What I’ve been trying to say is that a successful application is demonstrated by the trust of those who use your product, and based on understanding what the users are saying and making an attempt to communicate in their language. It’s slowing down development if it means that the end product is more stable or secure. It’s releasing bug fixes, and developing a plan for future development and communicating it. Most of all, it’s realizing that people can’t be grateful forever. Eventually, the product will have to stand on its own, not on gratitude.

(Six Apart is learning that one rather painfully now.)

In short: a successful application is only 50% code.
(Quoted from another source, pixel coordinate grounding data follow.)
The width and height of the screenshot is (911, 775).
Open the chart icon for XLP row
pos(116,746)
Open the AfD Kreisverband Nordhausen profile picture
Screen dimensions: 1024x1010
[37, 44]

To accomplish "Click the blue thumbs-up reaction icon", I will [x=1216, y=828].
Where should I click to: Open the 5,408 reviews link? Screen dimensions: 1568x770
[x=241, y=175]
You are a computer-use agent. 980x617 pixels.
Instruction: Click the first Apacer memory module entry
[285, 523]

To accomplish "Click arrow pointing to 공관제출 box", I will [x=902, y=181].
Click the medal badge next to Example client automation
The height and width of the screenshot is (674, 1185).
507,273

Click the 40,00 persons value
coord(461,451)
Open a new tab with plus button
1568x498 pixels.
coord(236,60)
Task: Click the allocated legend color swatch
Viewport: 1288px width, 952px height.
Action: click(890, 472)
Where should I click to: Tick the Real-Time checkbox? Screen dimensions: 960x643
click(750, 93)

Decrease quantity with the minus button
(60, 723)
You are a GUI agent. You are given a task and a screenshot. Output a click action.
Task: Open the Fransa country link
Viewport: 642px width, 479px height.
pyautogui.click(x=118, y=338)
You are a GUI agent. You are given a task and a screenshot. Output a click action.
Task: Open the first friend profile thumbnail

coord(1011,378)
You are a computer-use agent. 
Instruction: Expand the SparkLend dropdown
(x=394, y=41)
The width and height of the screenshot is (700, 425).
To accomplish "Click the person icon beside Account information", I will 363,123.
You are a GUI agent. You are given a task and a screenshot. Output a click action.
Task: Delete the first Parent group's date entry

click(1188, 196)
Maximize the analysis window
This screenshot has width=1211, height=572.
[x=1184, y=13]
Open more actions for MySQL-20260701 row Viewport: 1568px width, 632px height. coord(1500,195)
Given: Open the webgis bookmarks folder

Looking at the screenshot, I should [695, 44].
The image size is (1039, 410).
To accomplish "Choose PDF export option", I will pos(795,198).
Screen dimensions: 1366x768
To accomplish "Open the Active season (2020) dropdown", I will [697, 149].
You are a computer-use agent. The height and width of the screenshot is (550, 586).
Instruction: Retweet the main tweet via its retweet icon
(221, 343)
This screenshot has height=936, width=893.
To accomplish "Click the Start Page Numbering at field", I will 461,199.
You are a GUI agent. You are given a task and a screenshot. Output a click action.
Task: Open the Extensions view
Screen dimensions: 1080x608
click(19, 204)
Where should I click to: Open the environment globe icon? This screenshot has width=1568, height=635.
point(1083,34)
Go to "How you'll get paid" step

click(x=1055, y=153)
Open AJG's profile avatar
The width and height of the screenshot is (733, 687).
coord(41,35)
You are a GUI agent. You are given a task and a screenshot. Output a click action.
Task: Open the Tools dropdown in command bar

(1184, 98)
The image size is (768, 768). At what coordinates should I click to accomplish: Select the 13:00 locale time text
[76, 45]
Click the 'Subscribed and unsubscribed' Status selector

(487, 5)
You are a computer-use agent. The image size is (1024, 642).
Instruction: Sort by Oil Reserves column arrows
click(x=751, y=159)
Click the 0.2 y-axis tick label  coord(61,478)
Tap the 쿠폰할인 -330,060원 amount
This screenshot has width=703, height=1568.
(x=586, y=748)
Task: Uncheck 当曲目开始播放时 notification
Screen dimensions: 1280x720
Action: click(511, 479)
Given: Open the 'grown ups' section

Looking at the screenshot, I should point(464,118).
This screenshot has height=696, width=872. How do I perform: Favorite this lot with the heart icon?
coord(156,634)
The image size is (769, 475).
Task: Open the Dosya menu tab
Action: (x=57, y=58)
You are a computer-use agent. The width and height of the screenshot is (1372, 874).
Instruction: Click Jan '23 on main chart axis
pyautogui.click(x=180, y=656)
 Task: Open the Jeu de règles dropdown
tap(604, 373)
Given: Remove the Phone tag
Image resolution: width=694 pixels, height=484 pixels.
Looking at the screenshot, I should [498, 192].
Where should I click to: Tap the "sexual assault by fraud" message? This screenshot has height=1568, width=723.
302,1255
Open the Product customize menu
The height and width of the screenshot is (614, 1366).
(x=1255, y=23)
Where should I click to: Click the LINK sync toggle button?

But I’m also not going to trade my ‘kicking the baby squirrels’ tag for one of ‘kicking the open source baby bunnies’, either. If I’m not helping and all I’m doing is making people pissed, then time to stop what I’m doing.

Disappointing, though.

update

I’m glad I posted this and had conversations offline and on. It helped me refine, at least for myself, why I’m pushing at the WordPress group so much.

Much of it goes back to the concept of the Coders Only Club, and having to put code down at the door in order to ‘purchase’ the right to be heard. I want this open source application to belong , as much or more, to the non-geeks as it does to the geeks. I think we could have a lot of fun together.

However, the project is young, the developers are trying, and they are most likely getting tired of ducking from me, and my beating about their heads with my ‘help’.

update
General agreement is that I was too harsh on the WordPress developers. Guilty as charged. It’s their project – up to them how they manage it.

As for myself, I’m just going to maintain my own code at this point, and doing my own enhancements.

Sigh of relief for the WordPress team and their so-loyal fans. One less pain in the butt to worry about.